禺画像]
1か月前くらいからは、さすがに誰もが「今から中止はもうないんだろうな」と思っていただろうが、本当に東京五輪が強行開催されてしまった。
しかも、開会式の音楽作曲担当者が辞任したり、息つく間もなく次から次へと問題噴出。トドメは、開会式前日に、開会式の演出総監督的立場にいた小林賢太郎が電撃解任されるというトンデモな事件まで起きた。
昨夜、開会式を見た。
以下、長い文になりそうなので、最初にひとつ結論的なことをいえば、
開会式に関しては、バッハと橋本聖子の中身の薄っぺらな長演説とIOCがねじ込んできたPR動画さえなければ、ほぼ満点といえる出来のものだった。
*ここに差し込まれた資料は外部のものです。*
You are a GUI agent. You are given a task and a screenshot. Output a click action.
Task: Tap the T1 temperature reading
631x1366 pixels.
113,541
まさかこれほどのものを小林賢太郎の指揮の下に用意していたとは、想像できなかった。
以下、私がそうした気持ちになるまでのことを、なるべくていねいにまとめておきたい。(文中敬称略)
「言葉選び」を間違えた、はまさにその通り
まずは開会式前日に起きた、総合演出担当・小林賢太郎の電撃解任劇について触れないわけにはいかない。
ラーメンズのファンである私は、小林賢太郎の才能や作風については一通り知っている。人格や人生哲学まではよく知らないが、それでも「反ユダヤ主義者」とか「ナチのホロコーストを揶揄したコント」という報道はにわかに信じられなかった。
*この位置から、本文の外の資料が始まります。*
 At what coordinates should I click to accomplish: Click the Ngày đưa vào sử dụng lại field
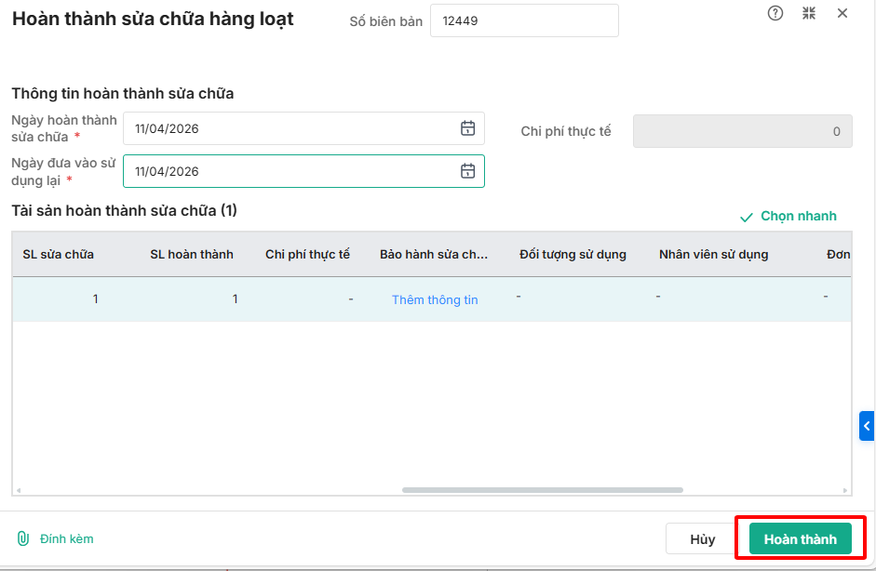[289, 171]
件のコントは20年以上前のもので、まだDVDもなく、VHSビデオテープで売られていたものの中に収録されていたという。
ネット上に出回っていたのですぐに確認した。
当時NHKの子供向け番組として有名だった『できるかな』の登場人物、ノッポさんとゴン太くんに分したラーメンズの二人が、番組のネタを考える企画会議風の会話をしている、という構成。
文字おこしすれば、こうだ。
片桐仁(ゴン太くん風):来週、何やるか決めちゃおうね。そういうことはちゃんとやんなきゃダメだから。何やる、何やる?
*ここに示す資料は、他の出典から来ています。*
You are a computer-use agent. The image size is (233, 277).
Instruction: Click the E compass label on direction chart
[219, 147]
小林賢太郎(ノッポさん風):ああ、じゃあ、トダさんがさ……ほらプロデューサーの。「作って楽しいものもいいけど、遊んで学べるものもつくれ」って言っただろ?
片桐:ああ、ああ(頷く)。
小林:そこで考えたんだけど、野球やろうと思うんだ。今までだったらね、新聞紙を丸めたバット。ところが今回は、ここに「バット」っていう字を書くんだ。今までだったら、ただ丸めた紙の球。ここに「球」っていう字を書くの。そしてスタンドを埋め尽くす観衆。これは人の形に切った紙とかでいいと思うんだけど、ここに「人」って字を書くんだ。つまり文字で構成された野球場を作るっていうのはどうだろう?
片桐:ああ、いいんじゃない?
小林:ねえ!
片桐:じゃあ、ちょっとやってみようか。ちょうどこういう人の形に切った紙いっぱいあるから……
小林:あ、本当? ああ〜! あの「ユダヤ人大量惨殺ごっこ」やろうって言ったときのな。
片桐:そーうそうそうそうそう! トダさん怒ってたなあ。
小林:「放送できるか!!」ってな。
コントはこの後も続いて、二人は実際に紙で作った小道具を使った「野球」を始める。つまり、このコントのテーマはホロコーストとは何の関係もない。
文字や言葉で世界を構築する、というような実験に、子供の心を持った二人が挑んでいくという構成の中で、何か笑いが生まれないかという実験的なコントだった。
コントの出来そのものは、他の小林作品に比べてよくないし、それこそ小林がアドリブ的に口にしてしまった「ユダヤ人大量惨殺ごっこ」というフレーズが致命的だったこともあるだろうが、ラーメンズの公式な(?)作品集には収録されていない。
小林がこの台詞を挟み込んだのは、子供というのは時としてとんでもなく無知で残酷なことを言う、ということから笑いが生まれるのではないか、という計算からだ。だからこのフレーズに対するオチでも、プロデューサーが「放送できるか!」と怒鳴ったということにしている。